§ **WHAT IS BEING ASKED**: Repeat exactly, and only, the lines below starting at the line that contains "[October 24 –" and ending at the line that contains "January 13, 2014 (252, 1021)", inclusive of both.
──────── INFORMATION GIVEN
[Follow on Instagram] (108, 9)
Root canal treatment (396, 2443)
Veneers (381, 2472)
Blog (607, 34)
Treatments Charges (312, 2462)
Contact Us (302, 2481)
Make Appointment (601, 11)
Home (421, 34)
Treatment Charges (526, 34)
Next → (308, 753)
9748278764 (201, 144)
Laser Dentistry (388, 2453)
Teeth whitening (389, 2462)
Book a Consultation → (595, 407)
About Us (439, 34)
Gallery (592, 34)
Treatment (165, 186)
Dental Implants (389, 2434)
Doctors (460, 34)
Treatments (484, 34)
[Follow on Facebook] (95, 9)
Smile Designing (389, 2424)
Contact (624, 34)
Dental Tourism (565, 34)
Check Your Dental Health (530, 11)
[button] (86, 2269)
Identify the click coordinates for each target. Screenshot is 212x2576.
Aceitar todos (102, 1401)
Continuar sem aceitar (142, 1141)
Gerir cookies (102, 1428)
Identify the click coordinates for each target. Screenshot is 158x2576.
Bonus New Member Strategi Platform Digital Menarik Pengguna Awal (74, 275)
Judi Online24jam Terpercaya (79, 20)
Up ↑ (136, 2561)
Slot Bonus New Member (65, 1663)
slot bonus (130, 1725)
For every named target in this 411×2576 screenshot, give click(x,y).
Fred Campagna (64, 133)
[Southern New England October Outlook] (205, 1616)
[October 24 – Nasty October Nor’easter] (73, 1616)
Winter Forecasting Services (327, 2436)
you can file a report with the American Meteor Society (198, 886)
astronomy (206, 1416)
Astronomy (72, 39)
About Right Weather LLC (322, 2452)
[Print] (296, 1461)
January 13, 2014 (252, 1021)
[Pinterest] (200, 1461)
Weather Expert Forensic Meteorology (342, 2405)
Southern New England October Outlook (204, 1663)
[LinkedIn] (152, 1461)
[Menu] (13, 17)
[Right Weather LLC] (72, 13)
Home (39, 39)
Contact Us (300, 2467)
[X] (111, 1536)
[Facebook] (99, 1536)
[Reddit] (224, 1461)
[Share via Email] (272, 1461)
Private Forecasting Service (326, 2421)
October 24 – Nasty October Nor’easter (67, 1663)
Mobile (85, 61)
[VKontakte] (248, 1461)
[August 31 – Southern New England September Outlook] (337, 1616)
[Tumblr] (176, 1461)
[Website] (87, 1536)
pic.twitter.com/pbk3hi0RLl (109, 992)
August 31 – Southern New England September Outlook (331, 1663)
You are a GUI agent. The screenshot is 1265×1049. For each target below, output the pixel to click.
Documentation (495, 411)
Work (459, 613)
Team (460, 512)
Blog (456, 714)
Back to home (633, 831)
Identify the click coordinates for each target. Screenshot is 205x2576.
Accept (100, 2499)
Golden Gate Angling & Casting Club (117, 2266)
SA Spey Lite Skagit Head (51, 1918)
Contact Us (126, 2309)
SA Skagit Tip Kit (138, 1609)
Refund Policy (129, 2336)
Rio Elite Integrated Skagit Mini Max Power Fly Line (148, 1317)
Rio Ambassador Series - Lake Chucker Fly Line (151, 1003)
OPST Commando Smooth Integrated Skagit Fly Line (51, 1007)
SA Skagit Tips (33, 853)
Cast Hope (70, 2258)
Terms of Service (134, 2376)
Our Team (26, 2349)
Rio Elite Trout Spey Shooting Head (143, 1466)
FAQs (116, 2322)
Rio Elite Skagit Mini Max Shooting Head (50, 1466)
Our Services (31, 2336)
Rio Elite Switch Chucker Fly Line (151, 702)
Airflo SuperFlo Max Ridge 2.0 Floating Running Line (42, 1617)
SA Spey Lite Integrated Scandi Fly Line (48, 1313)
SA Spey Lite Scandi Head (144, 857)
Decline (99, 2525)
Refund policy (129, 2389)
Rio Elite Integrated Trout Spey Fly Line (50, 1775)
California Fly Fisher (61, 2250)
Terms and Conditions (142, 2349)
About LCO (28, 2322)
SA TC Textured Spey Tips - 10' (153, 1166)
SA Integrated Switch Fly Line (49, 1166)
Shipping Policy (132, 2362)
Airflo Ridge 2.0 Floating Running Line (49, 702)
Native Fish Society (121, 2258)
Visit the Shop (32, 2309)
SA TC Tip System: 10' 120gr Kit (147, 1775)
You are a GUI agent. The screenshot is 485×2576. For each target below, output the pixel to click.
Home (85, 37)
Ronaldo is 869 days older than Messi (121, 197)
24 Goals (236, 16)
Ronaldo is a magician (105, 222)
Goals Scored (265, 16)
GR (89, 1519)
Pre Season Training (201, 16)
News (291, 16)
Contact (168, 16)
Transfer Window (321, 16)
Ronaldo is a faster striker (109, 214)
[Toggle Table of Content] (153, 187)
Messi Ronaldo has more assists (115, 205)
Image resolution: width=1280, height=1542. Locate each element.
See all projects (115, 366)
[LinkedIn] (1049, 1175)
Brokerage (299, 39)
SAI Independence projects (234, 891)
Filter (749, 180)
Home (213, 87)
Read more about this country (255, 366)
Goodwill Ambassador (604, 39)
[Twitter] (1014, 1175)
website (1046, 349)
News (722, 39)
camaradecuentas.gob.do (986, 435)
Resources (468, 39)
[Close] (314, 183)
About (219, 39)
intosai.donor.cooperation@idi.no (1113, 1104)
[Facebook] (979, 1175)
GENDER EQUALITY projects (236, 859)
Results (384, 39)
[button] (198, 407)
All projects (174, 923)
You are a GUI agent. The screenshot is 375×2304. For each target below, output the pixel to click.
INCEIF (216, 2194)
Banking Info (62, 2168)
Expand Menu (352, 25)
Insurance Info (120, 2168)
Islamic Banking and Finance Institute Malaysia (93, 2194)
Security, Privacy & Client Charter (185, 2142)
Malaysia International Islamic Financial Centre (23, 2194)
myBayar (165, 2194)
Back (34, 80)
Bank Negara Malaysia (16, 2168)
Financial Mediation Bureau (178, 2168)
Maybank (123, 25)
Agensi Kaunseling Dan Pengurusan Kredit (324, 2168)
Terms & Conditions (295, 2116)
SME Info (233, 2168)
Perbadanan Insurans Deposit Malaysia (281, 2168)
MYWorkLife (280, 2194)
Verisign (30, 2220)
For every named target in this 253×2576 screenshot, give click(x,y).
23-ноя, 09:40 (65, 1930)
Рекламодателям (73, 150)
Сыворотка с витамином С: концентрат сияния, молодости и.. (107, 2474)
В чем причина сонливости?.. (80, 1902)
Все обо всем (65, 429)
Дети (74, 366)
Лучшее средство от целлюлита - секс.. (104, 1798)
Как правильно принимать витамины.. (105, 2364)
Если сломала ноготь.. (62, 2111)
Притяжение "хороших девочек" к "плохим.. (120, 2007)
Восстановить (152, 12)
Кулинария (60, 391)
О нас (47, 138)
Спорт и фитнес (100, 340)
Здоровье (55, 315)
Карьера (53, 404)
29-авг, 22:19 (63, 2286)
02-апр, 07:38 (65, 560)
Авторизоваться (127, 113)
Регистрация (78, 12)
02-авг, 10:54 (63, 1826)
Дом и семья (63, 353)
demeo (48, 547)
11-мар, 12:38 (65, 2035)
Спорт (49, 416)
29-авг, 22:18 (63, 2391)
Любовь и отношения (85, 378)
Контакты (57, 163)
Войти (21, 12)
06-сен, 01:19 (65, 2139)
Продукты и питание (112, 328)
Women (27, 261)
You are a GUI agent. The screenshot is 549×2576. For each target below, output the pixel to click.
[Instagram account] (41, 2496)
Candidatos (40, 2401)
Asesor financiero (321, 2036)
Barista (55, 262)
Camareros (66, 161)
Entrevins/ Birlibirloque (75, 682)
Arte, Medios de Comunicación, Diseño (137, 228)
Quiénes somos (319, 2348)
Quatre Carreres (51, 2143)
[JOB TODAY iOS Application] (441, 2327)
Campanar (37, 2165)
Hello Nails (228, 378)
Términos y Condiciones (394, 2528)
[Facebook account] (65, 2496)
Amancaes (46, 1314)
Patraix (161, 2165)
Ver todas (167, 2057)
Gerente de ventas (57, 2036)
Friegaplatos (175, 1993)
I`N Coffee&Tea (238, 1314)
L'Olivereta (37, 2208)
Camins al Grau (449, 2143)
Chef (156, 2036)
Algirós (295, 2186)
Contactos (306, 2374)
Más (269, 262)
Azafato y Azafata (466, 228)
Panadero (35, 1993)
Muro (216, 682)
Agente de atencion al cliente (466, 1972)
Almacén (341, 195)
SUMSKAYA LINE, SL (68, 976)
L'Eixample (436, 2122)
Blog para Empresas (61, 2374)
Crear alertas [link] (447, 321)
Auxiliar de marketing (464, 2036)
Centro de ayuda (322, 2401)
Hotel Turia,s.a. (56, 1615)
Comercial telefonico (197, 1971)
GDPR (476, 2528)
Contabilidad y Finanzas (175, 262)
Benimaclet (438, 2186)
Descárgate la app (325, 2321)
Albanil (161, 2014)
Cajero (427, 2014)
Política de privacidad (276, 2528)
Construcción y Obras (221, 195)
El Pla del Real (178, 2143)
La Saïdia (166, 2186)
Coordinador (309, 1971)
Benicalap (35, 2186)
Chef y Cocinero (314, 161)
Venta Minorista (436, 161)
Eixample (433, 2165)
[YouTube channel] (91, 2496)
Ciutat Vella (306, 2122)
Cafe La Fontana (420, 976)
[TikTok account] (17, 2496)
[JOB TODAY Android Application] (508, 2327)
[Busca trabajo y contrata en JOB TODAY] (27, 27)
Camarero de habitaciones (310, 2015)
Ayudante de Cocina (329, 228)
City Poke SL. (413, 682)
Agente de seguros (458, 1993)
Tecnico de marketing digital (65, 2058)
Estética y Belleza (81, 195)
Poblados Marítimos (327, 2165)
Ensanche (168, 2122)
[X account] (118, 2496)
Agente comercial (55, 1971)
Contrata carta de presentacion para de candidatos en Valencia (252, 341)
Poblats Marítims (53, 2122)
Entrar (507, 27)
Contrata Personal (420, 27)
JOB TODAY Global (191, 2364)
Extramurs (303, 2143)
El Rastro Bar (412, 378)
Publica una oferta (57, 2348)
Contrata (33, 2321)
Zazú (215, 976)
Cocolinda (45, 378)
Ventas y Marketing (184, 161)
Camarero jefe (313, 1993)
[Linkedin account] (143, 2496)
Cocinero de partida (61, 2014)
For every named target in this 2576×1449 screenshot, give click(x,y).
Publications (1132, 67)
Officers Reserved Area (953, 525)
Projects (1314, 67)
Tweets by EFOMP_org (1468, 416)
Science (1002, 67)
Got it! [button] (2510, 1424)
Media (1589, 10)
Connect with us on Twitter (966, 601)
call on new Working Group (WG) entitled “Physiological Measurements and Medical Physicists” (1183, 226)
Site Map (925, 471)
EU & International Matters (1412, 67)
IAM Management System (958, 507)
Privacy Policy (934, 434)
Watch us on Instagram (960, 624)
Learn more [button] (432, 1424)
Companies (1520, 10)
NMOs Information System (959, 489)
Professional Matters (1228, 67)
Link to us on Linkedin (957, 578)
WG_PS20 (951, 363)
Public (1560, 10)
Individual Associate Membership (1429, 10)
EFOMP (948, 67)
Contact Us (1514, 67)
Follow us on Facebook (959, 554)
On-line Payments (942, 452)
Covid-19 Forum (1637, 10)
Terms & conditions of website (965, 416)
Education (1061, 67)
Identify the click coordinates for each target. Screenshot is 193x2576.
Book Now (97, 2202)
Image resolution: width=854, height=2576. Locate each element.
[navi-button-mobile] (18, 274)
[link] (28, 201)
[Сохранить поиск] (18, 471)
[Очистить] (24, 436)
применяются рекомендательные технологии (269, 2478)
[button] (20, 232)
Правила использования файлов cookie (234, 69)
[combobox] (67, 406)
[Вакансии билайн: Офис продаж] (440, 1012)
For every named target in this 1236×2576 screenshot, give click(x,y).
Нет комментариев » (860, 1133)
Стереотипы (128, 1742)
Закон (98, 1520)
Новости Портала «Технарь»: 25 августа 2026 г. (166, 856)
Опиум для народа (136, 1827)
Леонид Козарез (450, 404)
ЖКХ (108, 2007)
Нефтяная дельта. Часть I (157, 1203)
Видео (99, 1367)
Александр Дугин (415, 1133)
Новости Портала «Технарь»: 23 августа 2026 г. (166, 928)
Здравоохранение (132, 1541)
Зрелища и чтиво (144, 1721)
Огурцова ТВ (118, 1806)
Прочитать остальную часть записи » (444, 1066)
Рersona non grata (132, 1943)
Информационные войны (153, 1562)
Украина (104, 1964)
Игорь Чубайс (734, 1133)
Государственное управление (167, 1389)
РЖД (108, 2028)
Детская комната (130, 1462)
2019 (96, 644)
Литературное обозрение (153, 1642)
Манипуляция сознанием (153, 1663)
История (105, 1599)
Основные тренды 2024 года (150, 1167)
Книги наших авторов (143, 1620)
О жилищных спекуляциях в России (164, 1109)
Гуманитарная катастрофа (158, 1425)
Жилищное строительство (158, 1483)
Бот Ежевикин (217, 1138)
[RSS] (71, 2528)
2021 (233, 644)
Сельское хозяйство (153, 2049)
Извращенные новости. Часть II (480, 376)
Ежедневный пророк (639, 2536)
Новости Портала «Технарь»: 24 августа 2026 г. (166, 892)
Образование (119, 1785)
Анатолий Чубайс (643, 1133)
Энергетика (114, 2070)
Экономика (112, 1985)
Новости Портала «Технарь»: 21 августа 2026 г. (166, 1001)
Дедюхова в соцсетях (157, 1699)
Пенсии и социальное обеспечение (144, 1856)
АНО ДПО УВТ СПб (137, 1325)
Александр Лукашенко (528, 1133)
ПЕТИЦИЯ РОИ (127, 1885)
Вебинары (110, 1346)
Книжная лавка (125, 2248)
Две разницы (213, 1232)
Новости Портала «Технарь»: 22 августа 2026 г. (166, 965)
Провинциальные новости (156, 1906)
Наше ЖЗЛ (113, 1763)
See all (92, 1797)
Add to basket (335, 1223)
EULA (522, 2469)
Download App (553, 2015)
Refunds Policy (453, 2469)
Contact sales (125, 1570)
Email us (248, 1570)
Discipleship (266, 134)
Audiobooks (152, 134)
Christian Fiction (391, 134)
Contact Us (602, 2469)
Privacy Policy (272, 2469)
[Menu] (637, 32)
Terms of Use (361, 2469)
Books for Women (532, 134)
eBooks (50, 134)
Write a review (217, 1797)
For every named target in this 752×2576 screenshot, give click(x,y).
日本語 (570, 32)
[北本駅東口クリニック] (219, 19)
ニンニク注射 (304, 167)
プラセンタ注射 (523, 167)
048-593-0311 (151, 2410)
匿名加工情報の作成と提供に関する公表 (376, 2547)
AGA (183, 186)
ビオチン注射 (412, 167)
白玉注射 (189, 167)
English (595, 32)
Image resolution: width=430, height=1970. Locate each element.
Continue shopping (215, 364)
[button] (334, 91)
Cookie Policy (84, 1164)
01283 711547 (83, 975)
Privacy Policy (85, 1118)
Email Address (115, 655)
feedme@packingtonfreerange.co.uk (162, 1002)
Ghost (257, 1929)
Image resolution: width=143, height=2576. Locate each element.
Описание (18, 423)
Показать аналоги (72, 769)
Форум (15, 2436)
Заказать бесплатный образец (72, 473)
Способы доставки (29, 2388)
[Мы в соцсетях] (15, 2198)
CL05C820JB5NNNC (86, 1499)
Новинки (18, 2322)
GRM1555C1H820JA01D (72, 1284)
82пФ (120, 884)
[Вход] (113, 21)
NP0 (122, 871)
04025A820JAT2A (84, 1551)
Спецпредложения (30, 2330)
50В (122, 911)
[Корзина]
────────────────
§ **SOLUTION FOR THIS PROBLEM**:
[October 24 – Nasty October Nor’easter] (73, 1616)
Winter Forecasting Services (327, 2436)
you can file a report with the American Meteor Society (198, 886)
astronomy (206, 1416)
Astronomy (72, 39)
About Right Weather LLC (322, 2452)
[Print] (296, 1461)
January 13, 2014 (252, 1021)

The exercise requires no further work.